If you’re too anxious to call for help for your anxiety, please give us a try. Most college students who tell us they were afraid to call at first say this:
“It’s really not that bad – I’m actually relieved.”
We promised above we could prove that if you’re a college student or young adult with anxiety, you’re not alone. We’ll end this article with the latest data on anxiety among college age people. Let’s take a look at the data now.
Young Adults, College Students, and Anxiety: Facts and Figures
We gathered this first set of information from a peer-reviewed journal article called “Trends in Anxiety Among adults in the United States, 2008–2018: Rapid Increases Among Young Adults.” In these initial data sets, we’ll include numbers on all adult age categories, to show that rates of anxiety among young adults of college age are high when compared to older adult age groups.
Here are the trends in past-month anxiety prevalence the researchers identified:
Past-Month Anxiety 2008-2018: Adults and Young Adults
- Adults 18+:
- 2008: 5.12%
- 2018: 6.68%
- 18-25:
- 2008: 7.97%
- 2018: 14.66%
- 26-34:
- 2008: 5.36%
- 2018: 9.39%
- 35-49:
- 2008: 5.69%
- 2018:c5.98 %
- 50+:
- 2008: 3.60%
- 2018: 3.76%
As we can see, rates of anxiety increased more for the 18-25 age group – i.e. college age – than for any other adult age group.
Next, we’ll look at rates of past-two-week anxiety, i.e. people with mild, moderate, or severe anxiety symptoms in the two weeks before answering survey questions, as published by the Centers for Disease Control (CDC) and the National Center for Health Statistics (NCHS):
Past Two-Week Anxiety 2019: Adults and Young Adults
Any Anxiety:
- Total: 15.6%
- 18-29: 19.5%
- 30-44: 16.6%
- 45-64: 15.2%
- 65+: 11.2%
Mild Anxiety:
- 18-29: 12.1%
- 30-44: 10.2%
- 45-64: 8.8%
- 65+: 7.1%
Moderate Anxiety:
- 18-29: 4.3%
- 30-44: 3.5%
- 45-64: 3.5%
- 65+: 2.2%
Severe Anxiety:
- 18-29: 3.1%
- 30-44: 2.9%
- 45-64: 2.9%
- 65+: 1.9%
Again, we see rates of anxiety highest in the youngest adult age category, 18-29, which includes most college students. The last set of data we’ll share comes from yearly surveys on college students only, conducted by The Healthy Minds Network as part of the ongoing Healthy Minds Study.

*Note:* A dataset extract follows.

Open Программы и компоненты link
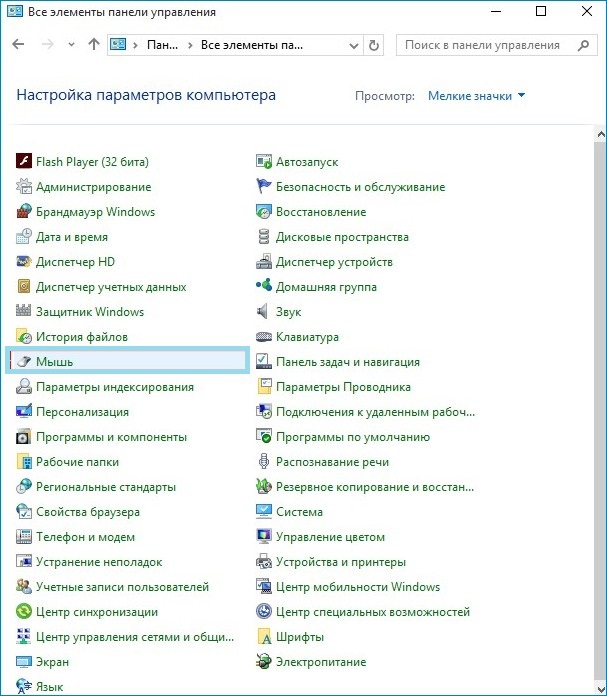607x696 pixels. [111, 437]
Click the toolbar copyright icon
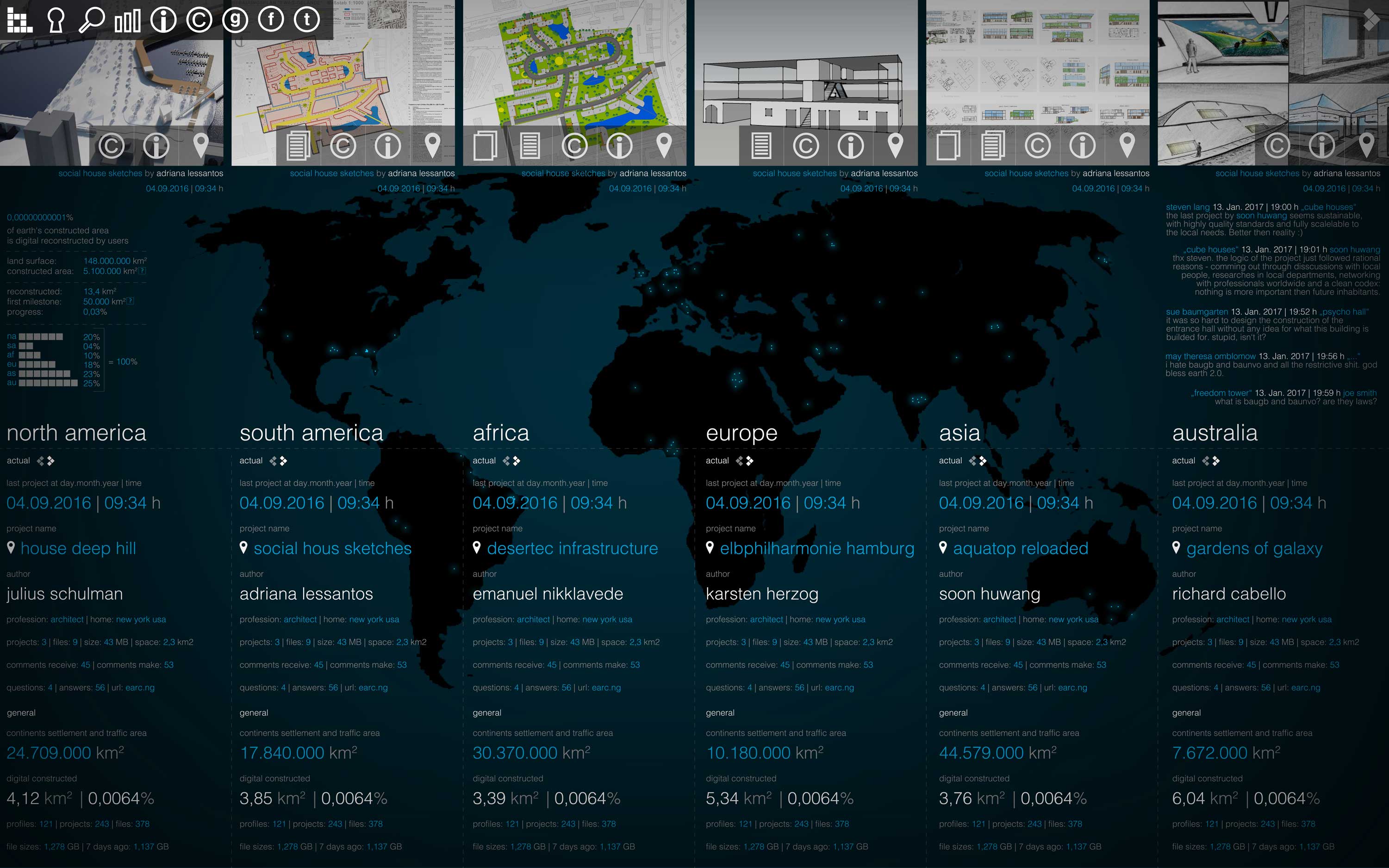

Past Two-Week Anxiety: College Students 18-30
(88% of college students surveyed were 18-30)
2020:
- Total: 34%
- Moderate: 18%
- Severe: 16%
2021:
- Total: 34%
- Moderate: 18%
- Severe: 17%
2022-2023:
- Total: 36%
- Moderate: 19%
- Severe: 17%
When we compare the overall percentage of adults with anxiety with the total number of college age adults with anxiety, we see that the prevalence of anxiety among college-age adults is 125 percent greater: around 35 percent for college-age adults, and 15.6 percent for all adults 18+.
To close, we’ll put numbers to these percentages, to confirm that if you’re a college student with anxiety, there are millions of young adults who also have anxiety. Out of roughly 18.6 million college students in the U.S.:
35% equals about 6.5 million college students with any anxiety.

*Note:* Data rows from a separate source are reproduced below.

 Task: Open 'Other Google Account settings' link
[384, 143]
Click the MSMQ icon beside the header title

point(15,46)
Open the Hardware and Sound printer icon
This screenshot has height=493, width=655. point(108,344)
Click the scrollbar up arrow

18% equals about 3.3 million college students with moderate anxiety.
17% equals about 3.1 million college students with moderate anxiety.
It’s true: if you’re a college student with anxiety, you’re not alone. In addition, please understand with an accurate diagnosis followed by professional treatment, delivered by an experienced clinician, you can learn to manage the symptoms of anxiety and live a full and productive life on your terms and in the manner you determine is best for you.